When the raven and the rook is rounded together,
And the kid in his clift ſhall accord to the ſame,
They ſhall they be bold, and soon to hail after;
Then ſhall the buck in belling time make a great bear:
It is but wind that waſte, for he is but away:
Then ſhall waken up a war and much woe after:
Then the birds of the raven, rugs and reaves.
And the loſt men of Lothian be luppen on their horſe;
Then ſhall the poor people be ſpoiled full near,
And the Mers ſhall mourn-many days after.
And all the abbies truly that ſtands on Tweed,
And all Lothian ſhall live on their lives after,
They shall burn and ſlay, and great reif make,
There dare no poor man ſay whose man he is.
Then ſhall the land be lawless, for love there is none,
And falſehood ſhall have foot, fully five years,
And truth truly ſhall be tint, and none ſhall truſt other;
The couſin once ſhall not truſt the other,
Nor the ſon the father, nor the father the ſon,
For to have his goods he would have him hanged.
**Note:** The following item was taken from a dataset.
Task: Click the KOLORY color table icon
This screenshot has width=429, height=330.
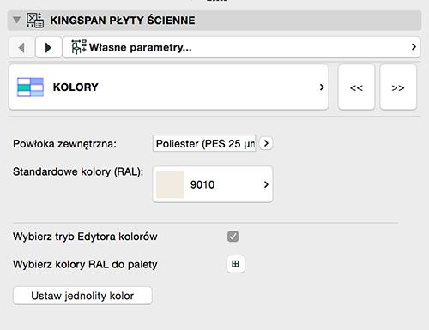Action: coord(30,87)
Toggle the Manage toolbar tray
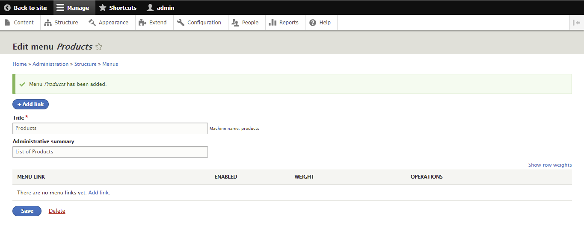 [x=73, y=8]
Then ſhall they a counſel call for peace of the Kyth,
To make love among Lords but that ſhall not laſt;
For thoſe barons and batchelors that will not obey,
That will not keep to their cry, nor come to their call.
Then ſhall men be marked for their miſdeeds,
That ſhall turn them to tein within awhile after.
When 14 are paſt, and twice three threep is at end,
And over a water he ſhall, fair and ſee for himſelf,
And in a fair foreſt ſhall an ern big.
Many men ſhall loſe their life in the mean time;
For they ſhall pitch a field and fiercely fight;
Upon a broad muir a battle ſhall be.
Beſide a ſtock croſſe that ſtands in the north,
It is covered with dead corpſe and all of a Kythe,
That the crow may not know where the croſſe stood.
The wolf ſhall be watchman and keep many ways.
And ſhall be leil to the lion his own kind Lord,
Holy church is cumbered with the beſt of the Kyth;
With languages that live not by Chriſt, but ſhall not last.
From Balcomy to the Baſſe on the broad ſea,
And from Ireland to the forth ſhall be a fair fight;
Of barges and billingers, and many broad ſail;
With 3 libberties, and the flower de luce fair upon height.